No, really, this is not a joke designed to satirise the leftist, identity politics lunacy which has afflicted so much of the US entertainment industry. This is what has actually happened to the superheroes of those two iconic imprints Marvel and DC Comics. Their characters have all been updated to make them relevant in a more diverse, gender–fluid age where, as rebel comic-books publisher Vox Day puts it, ‘all the princesses know kung fu and none of them need rescuing’.
Except, of course, the demographic that mainly buys comics — young white males — isn’t much interested in having its consciousness raised. It wants strong storylines with memorable characters, like Spider-Man (now Latino) and Punisher (now trans-gender) used to be before the social justice warriors took over the comics industry. Sure enough, the drop in sales reflects this. In 2016, the total annual sales of the top 300 selling comics in the USA was nearly 90 million; the next year it had fallen below 80 million; this year it may well drop by ten million more.
‘What we heard was that people didn’t want any more diversity. They didn’t want female characters out there… anything that was not a core Marvel character, people were turning their nose against,’ Marvel’s VP of sales made the mistake of admitting last year. In the furore that followed he was then sent out to say the precise opposite —that he was ‘proud and excited’ about all the ‘unique characters that reflect new voices’ in the Marvel universe. Well of course. He had a job to keep.
At this point you might be wondering: if diversity is box-office poison, what about Black Panther — which, having grossed nearly $2 billion worldwide, is now the biggest superhero movie of all the time — whose heroes are mostly black? But the mistake, there, is to confuse the very well-put–together film and its all-star cast with the somewhat lacklustre comic (created in the 1960s by Stan Lee, author of Spider-Man but more recently handed on to the feted but worthy Ta-Nehisi Coates). The film flew, the comic bombed, something which has become true pretty much across the board for Marvel and DC. Increasingly, they depend for their profits not on comic sales, but by exploiting the IP of all their older, classic characters (who remain largely white, male and unreconstructed in the movies).
Almost inevitably, this hideous PC takeover (see also: Gamergate, the video games version) has been christened Comicsgate. If you’re not American or you’re not into comics you may feel disinclined to care. But you should, for comics are yet another theatre in the much wider culture wars being waged by the militant left. Free speech, people’s livelihoods and what ought to be the most basic criterion of all art — the pursuit of excellence — are under threat. Talented comic writers and artists deemed insufficiently woke (i.e. left-wing) have been hounded out of work. Comic-book readers have been treated as if they don’t matter.

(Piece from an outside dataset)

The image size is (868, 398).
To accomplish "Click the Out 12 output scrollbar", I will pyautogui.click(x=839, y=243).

One of the miseries inflicted on them is that female characters have got less slim and attractive to discourage any unhealthy objectification. Happily this has created opportunities for upstart independents who can’t abide these new rules. One Jawbreakers (not avowedly political: just pure, escapist entertainment from a team including disgruntled Marvel artists and colourists) has already raised more than $300,000 from its crowdfunded launch on IndieGoGo, sending it near the top of the graphic novel charts.

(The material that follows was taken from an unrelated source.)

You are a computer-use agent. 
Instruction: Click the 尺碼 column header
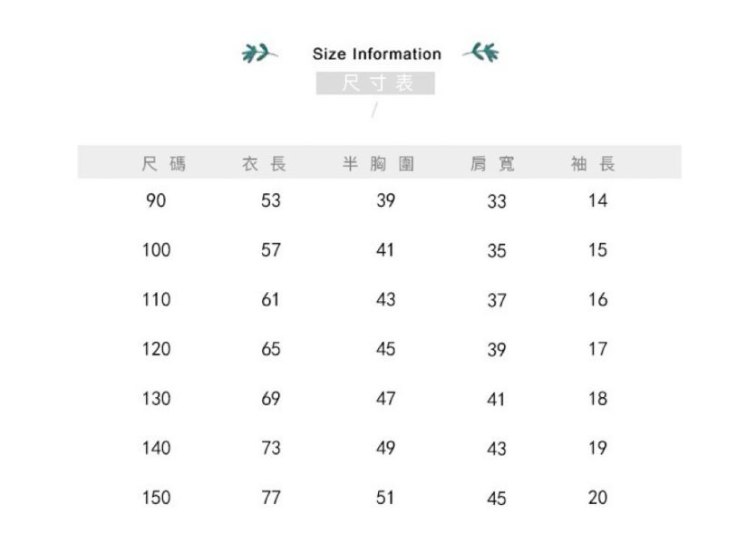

Another Alt Hero, which launches in print this week after a similarly successful crowdfunding campaign, is attracting interest from the movie industry. One of its heroines, Rebel, is a superhero Southern girl who always seems to be losing part of her skimpy, deeply un-PC Confederate flag-themed costume. Not all the US electorate voted Hillary. Good to see at least some parts of the entertainment industry slowly waking up to the fact.